[Opening Data for this exercise section]

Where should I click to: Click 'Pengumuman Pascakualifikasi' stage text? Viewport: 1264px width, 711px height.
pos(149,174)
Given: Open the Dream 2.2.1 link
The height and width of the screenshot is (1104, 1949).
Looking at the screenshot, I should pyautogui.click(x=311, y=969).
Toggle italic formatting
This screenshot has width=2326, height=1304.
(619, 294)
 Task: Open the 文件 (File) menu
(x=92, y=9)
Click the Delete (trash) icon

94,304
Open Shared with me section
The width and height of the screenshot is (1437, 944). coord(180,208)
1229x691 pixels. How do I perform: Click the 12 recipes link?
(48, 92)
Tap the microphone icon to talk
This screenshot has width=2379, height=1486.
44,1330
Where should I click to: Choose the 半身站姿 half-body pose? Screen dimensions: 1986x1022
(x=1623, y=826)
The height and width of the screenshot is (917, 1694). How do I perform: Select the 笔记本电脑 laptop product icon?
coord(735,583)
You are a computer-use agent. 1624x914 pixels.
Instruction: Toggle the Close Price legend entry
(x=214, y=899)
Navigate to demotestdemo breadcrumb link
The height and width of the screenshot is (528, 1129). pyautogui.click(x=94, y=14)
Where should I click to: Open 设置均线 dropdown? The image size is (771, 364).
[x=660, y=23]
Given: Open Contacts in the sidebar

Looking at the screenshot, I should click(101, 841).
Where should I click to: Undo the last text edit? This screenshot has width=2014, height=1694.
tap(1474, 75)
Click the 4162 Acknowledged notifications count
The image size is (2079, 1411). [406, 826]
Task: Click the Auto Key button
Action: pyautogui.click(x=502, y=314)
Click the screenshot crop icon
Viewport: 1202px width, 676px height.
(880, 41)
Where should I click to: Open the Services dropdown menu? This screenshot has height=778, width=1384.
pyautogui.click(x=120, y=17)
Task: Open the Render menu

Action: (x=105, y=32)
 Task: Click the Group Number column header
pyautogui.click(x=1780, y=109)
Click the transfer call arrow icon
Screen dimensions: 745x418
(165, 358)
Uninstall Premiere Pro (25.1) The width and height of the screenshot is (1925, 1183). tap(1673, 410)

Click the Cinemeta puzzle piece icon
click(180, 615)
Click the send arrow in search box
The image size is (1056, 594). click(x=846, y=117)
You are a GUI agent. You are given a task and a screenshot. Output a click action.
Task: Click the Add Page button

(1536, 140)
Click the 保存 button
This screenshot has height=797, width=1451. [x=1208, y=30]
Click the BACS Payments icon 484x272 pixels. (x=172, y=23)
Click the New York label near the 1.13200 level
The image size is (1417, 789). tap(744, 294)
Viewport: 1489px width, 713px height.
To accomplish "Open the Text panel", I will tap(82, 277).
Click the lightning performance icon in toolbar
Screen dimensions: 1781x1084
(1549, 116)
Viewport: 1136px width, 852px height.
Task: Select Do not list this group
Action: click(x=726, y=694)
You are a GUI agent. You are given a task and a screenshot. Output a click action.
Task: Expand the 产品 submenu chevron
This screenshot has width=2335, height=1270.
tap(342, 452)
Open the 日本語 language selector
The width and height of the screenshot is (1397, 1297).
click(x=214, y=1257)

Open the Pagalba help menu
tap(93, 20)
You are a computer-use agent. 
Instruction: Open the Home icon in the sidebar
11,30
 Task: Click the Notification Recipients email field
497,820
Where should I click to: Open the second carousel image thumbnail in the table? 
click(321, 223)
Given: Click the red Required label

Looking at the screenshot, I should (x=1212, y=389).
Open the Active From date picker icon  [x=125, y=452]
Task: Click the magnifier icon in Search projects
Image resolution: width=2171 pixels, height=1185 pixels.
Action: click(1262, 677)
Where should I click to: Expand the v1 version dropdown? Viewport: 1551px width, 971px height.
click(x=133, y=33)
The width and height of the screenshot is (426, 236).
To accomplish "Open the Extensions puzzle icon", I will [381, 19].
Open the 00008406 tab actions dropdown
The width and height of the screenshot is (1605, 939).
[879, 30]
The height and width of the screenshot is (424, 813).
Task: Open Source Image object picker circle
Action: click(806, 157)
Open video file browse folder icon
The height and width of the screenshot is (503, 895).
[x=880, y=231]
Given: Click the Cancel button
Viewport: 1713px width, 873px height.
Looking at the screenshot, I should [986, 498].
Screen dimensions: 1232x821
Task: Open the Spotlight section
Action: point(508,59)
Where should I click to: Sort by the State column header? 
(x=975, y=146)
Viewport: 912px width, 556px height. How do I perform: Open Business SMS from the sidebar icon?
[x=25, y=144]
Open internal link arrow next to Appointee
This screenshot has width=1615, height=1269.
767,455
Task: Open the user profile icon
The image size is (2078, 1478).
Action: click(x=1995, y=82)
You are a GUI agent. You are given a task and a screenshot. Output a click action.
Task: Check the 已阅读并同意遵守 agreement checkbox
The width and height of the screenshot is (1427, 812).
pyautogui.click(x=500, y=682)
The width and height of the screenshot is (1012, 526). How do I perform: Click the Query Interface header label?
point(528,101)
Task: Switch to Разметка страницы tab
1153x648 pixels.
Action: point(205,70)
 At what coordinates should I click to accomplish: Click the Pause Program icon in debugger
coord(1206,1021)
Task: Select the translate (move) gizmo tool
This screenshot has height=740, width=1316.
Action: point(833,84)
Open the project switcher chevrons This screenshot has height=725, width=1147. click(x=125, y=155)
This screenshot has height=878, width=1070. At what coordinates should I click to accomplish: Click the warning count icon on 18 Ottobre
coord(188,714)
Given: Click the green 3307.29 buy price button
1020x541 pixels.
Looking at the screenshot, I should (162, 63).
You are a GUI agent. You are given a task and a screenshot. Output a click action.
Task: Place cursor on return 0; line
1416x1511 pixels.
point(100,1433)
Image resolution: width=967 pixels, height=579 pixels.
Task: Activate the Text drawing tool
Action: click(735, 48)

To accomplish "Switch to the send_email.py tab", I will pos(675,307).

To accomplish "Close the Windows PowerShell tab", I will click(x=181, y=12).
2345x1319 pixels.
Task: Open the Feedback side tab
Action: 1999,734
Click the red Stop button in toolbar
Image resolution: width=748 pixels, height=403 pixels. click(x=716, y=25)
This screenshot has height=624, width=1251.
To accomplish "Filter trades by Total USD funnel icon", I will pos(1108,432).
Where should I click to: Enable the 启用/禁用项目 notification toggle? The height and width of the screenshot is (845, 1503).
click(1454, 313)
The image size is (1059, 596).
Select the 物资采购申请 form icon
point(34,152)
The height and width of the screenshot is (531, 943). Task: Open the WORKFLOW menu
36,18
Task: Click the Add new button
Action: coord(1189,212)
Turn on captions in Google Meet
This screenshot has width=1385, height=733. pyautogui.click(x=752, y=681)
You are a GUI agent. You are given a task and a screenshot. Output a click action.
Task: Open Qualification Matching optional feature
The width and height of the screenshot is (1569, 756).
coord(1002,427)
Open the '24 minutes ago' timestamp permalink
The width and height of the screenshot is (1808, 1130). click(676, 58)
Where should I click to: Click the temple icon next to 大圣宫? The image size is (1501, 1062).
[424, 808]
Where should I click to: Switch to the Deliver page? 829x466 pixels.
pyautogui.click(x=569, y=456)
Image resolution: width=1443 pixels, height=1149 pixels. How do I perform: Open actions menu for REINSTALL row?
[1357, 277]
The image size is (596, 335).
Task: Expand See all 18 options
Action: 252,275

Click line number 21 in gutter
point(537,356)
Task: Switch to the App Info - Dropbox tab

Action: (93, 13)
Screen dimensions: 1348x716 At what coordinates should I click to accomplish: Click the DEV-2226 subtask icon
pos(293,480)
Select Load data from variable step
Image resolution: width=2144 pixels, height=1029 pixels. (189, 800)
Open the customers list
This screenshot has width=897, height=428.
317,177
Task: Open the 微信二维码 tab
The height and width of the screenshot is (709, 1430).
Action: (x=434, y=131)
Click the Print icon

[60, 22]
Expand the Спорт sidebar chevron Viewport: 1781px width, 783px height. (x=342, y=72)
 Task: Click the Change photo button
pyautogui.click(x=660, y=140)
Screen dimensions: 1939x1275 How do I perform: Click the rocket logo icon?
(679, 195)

[Closing Data for this exercise section]

Your instructions: Collect every line with the string "computer" from the records, and copy each.

Response to the task:
You are a computer-use agent. 1624x914 pixels.
You are a computer-use agent. 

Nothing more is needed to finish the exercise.